Après les États-Unis, les haplotypes ayant infecté les Israéliens venaient de Belgique (8 %), de France (6 %), du Royaume-Uni (5 %), d’Espagne (3 %), d’Italie (2 %), des Philippines (2 %), d’Australie (2 %) et de Russie (2 %), selon l’étude.

Adi Stern a indiqué que son équipe allait poursuivre ses recherches sur le séquençage de génomes et qu’en devenant de plus en plus précises, elles pourront être en mesure d’offrir des informations détaillées sur le taux d’infection dans un foyer, dans un immeuble résidentiel, dans une école, dans un quartier ou autres.

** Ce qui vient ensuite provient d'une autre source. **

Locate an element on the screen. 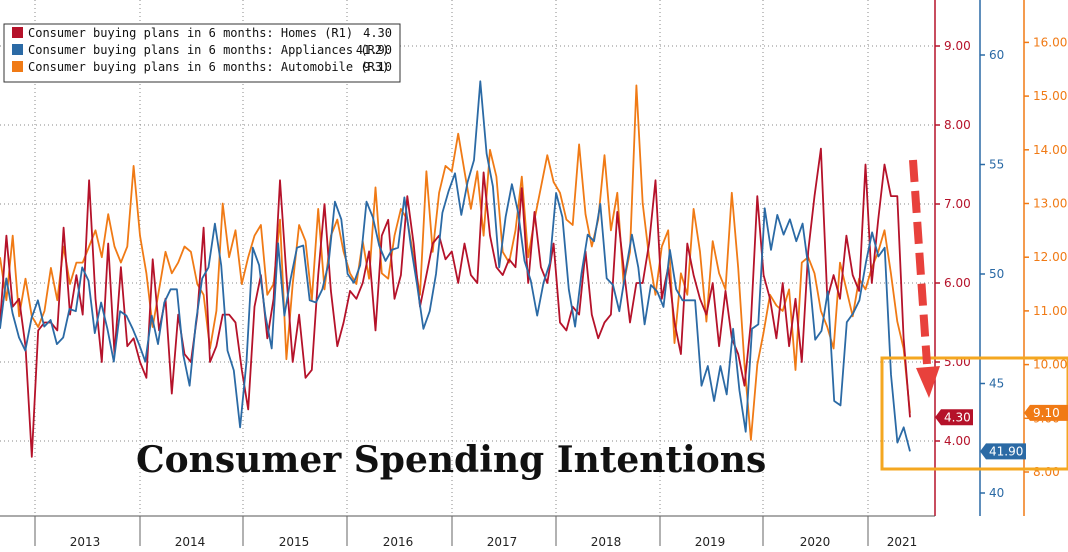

Elle espère qu’une meilleure image du mode de propagation du virus et des lieux où il est susceptible de se diffuser permettra aux autorités d’identifier avec plus d’efficacité les mesures de prévention à appliquer dans l’hypothèse d’une seconde vague, en sachant mieux où imposer un confinement et autres directives. Elle a expliqué que « cela permettra au gouvernement de déterminer des confinements futurs dans des zones particulières ou de faire fermer des types spécifiques d’institutions » et cela donnera des informations sur la durée nécessaire de ces confinements.